My Lords, when I saw the Amendment on the Paper I came down to the House prepared to extend to my noble friend a rather qualified support. I hope he will not think that support so qualified as not to be worth having. But on the general question of the regulation of traffic I take a very strong view that in a town traffic cannot be too closely or minutely regulated, and in a paper which I read on the "Scientific Regulation of Traffic" some two years ago I advocated a far more minute and strict regulation of traffic than does take place in towns. I think that by careful regulation of traffic the capacity of our existing streets could be enormously increased, and that if we gave our minds to scientific regulation we should be able to do without a great many of the street improvements now forced upon us. Therefore, so far as regulation goes, I am not sure that I am a supporter of the noble Lord in his opposition to the Bill.

I do not think the noble Earl who spoke on behalf of the Home Office quite sufficiently appreciated the point made by Lord Montagu.
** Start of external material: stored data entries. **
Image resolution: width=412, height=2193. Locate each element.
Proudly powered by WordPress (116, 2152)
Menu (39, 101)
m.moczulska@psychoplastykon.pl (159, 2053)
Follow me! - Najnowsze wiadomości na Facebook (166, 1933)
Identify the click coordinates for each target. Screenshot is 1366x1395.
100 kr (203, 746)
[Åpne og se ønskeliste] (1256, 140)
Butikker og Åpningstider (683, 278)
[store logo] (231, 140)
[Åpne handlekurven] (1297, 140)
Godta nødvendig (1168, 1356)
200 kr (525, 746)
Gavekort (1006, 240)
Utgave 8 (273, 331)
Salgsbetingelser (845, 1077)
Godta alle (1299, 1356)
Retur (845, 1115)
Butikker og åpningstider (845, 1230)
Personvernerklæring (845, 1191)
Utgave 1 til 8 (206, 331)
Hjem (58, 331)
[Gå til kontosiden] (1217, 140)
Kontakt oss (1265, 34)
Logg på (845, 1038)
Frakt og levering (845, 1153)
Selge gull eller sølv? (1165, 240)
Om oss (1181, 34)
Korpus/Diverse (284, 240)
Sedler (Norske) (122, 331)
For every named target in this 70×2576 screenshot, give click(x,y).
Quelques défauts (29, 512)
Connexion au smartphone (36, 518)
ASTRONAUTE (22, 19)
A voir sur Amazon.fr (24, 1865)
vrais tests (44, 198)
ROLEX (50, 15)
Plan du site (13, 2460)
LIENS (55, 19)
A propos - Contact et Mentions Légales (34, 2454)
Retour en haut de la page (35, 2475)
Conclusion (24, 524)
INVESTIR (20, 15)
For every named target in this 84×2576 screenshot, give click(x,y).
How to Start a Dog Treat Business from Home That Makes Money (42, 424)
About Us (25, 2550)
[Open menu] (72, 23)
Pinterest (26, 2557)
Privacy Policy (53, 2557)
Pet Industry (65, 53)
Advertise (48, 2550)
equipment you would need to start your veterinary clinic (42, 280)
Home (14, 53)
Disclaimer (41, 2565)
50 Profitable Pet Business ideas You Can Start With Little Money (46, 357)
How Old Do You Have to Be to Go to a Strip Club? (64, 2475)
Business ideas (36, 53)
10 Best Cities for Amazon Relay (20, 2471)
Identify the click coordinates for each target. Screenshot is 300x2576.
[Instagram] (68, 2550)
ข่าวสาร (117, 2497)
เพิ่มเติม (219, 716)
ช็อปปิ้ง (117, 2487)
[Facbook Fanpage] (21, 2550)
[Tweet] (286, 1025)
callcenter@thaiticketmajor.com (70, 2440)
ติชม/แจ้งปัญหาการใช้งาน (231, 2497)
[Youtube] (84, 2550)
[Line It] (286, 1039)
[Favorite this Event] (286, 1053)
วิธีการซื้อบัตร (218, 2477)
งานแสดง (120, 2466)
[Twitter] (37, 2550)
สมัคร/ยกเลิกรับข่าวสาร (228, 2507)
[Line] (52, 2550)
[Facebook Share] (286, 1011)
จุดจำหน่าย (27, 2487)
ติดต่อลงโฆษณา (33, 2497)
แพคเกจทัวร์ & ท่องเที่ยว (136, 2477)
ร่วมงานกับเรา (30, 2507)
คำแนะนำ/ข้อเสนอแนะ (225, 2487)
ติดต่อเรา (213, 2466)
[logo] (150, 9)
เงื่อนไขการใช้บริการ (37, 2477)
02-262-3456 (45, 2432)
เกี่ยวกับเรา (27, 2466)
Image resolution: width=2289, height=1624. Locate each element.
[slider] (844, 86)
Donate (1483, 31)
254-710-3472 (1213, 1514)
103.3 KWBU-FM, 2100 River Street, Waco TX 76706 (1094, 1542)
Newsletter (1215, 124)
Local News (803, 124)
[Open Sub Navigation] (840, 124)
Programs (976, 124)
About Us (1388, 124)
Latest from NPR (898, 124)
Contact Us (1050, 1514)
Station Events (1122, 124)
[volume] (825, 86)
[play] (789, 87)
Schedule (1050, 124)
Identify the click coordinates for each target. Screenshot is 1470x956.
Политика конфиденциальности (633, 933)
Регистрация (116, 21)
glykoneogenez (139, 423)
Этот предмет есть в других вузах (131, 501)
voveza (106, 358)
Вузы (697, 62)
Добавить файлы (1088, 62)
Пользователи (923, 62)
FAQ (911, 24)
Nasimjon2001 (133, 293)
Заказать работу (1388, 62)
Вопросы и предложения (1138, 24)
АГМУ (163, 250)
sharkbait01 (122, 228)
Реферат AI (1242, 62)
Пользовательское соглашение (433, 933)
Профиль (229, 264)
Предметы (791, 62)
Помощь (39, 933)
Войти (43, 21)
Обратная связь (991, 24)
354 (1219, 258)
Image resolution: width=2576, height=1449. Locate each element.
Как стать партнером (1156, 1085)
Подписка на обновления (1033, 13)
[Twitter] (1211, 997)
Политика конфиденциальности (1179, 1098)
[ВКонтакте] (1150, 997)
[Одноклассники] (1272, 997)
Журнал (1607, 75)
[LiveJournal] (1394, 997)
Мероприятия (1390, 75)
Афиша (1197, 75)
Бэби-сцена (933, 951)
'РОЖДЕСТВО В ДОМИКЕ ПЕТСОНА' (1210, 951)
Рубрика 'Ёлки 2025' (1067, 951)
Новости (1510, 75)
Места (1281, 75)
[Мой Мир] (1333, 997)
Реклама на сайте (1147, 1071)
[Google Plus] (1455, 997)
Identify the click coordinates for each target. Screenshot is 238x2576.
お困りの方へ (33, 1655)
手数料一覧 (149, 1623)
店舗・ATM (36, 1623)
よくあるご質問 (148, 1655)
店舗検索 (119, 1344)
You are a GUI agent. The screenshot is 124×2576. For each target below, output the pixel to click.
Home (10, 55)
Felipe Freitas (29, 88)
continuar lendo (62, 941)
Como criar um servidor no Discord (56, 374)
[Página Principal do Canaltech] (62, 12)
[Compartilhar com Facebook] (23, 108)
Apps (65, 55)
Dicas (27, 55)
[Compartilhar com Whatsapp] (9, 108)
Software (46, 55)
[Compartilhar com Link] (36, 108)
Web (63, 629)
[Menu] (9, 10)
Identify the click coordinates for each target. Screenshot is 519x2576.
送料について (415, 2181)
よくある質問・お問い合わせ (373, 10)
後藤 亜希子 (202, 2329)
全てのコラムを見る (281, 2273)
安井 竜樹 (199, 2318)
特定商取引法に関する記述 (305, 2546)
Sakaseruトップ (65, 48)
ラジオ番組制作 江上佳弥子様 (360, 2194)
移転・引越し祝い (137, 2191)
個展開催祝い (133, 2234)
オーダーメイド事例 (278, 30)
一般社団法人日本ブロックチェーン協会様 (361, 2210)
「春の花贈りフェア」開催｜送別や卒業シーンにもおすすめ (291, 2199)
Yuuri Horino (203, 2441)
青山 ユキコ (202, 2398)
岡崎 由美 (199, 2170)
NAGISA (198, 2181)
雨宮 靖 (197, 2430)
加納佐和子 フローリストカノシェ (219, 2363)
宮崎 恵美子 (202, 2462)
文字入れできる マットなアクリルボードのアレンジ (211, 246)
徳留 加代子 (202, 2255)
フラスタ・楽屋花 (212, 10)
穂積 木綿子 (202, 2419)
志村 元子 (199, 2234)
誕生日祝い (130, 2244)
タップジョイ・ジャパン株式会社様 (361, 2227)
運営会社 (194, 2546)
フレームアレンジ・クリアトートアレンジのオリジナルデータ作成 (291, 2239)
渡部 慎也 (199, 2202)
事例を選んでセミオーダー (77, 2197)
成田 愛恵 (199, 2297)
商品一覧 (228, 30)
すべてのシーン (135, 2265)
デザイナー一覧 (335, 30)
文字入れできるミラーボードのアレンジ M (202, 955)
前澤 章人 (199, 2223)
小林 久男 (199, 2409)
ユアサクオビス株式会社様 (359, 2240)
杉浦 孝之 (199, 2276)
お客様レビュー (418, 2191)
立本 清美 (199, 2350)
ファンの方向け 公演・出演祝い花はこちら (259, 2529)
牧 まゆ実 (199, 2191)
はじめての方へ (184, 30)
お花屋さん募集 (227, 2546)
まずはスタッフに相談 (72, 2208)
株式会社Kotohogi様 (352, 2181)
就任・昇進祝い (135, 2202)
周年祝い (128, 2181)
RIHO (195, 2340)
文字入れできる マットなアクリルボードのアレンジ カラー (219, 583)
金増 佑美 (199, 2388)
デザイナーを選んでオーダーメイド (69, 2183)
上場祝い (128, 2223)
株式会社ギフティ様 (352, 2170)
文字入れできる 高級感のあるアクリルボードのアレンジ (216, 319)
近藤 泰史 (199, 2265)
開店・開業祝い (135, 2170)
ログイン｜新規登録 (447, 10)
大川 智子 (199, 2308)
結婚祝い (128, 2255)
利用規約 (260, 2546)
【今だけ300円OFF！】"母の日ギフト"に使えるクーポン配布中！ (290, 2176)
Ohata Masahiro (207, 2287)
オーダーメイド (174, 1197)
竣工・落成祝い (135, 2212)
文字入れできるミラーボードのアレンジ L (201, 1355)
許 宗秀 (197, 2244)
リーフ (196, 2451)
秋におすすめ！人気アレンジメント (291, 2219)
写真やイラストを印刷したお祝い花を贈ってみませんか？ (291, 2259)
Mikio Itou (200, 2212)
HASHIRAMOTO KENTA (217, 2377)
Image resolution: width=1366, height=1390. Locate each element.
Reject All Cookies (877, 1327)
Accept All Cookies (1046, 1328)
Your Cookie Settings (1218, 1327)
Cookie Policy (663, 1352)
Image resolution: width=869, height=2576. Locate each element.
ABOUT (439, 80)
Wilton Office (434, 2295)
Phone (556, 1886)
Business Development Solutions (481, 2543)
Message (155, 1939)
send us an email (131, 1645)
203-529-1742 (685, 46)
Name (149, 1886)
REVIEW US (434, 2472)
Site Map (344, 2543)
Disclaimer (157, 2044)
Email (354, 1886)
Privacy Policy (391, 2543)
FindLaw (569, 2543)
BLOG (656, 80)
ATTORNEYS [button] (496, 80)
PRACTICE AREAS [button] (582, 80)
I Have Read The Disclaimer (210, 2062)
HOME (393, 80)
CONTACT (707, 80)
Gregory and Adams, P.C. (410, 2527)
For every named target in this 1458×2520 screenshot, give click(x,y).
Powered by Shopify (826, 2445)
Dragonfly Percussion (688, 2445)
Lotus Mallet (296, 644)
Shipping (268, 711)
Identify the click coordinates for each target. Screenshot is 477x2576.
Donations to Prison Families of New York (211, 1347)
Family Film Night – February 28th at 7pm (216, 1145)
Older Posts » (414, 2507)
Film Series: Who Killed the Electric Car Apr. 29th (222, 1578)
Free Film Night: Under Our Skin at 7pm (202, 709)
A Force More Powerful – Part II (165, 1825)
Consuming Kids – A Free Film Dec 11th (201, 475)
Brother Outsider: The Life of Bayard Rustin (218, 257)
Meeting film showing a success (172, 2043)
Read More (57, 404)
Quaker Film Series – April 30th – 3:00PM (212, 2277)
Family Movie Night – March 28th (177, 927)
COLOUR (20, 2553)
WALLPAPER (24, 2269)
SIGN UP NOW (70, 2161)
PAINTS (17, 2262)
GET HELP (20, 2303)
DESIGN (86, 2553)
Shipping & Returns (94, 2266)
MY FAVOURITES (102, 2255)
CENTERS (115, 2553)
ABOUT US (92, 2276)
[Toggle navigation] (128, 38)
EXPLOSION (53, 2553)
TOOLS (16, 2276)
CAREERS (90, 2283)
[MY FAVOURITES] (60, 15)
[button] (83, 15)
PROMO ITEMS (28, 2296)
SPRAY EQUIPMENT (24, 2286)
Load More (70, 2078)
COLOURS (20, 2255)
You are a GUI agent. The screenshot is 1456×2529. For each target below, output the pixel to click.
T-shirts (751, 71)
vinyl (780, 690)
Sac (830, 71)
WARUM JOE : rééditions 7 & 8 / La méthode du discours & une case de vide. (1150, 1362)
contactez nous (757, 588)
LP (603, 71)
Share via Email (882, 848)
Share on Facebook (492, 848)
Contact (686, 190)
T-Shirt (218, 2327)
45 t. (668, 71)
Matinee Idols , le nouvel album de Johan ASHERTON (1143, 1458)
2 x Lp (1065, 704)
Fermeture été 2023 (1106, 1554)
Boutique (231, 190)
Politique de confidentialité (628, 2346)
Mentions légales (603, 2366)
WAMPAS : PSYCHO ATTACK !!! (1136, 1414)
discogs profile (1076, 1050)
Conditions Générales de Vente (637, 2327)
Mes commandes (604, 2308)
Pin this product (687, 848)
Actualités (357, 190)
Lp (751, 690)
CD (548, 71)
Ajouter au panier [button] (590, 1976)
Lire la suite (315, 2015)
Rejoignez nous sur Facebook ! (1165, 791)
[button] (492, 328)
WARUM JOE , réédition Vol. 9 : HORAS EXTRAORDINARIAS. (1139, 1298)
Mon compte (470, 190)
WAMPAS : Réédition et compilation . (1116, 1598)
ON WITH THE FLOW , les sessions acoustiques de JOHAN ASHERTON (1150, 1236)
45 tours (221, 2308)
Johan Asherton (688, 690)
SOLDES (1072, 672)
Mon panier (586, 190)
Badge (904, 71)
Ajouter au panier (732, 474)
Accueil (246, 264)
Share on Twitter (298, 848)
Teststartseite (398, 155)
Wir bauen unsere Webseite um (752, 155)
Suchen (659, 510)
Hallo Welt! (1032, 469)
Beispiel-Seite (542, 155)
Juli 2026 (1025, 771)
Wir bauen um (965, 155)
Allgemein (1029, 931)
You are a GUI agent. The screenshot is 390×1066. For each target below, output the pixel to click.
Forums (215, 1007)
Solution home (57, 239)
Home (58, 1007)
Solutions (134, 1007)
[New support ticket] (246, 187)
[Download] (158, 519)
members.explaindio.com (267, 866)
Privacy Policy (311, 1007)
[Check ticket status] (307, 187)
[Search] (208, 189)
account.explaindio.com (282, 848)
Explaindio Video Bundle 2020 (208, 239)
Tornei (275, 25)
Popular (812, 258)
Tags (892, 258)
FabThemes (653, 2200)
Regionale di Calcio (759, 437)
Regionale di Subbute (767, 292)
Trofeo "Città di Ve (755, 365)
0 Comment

It was hardly a point of detail for Committee, but rather a point of principle as to the regulation of traffic, not by a town for itself, but by a particular small area in a town, which would affect the traffic of the whole of that town. The City is a very important area of London, and while personally very much in sympathy with the desire of that authority to regulate their traffic—and I admire the way in which the traffic is now regulated in the City, though it is by no means perfect—I suggest that it is rather a dangerous principle to give a small spot like that, in the centre of a large metropolis, power to control, without much check, traffic that goes through from all sides. There is a check—an important one—in the requirement of the sanction of the Secretary of State. I attach more importance to that almost than to the laying of the regulations on the Table of your Lordships' House, because in the case, to which my noble friend referred, of the Royal parks, I think some of the regulations were made by a species of device, which was held, it is true, by the Divisional Court to be a legal device, but which had the effect of withdrawing the regulations from the Table of Parliament. Consequently Parliament never had an opportunity of discussing, among other regulations, the one prescribing ten miles an hour for motorcars. Therefore I attach more importance to the sanction of the Secretary of State being required than to the laying of the regulations on the Table of Parliament.

I agree that it is not likely that regulations would be made by the City authorities to which in themselves objection could be taken, but I do not wish to see this principle extended and every borough council in London asking for similar powers over their particular area. If the power sought for is allowed in this instance, I hope it will be regarded as special to the City and not as a power which it is desirable to extend to any other part of London.


My Lords, after what has been said I do not think it necessary to press my Amendment at this stage. I have made a protest which I hope will have its effect, and I trust that when the Bill goes to a Committee it will be fully considered. I shall, of course, have an opportunity on the Report stage of making any further protest I may think desirable.

Amendment, by leave, withdrawn.

Then the original Motion agreed to: Bill read 2a and committed: The Committee to be proposed by the Committee of Selection.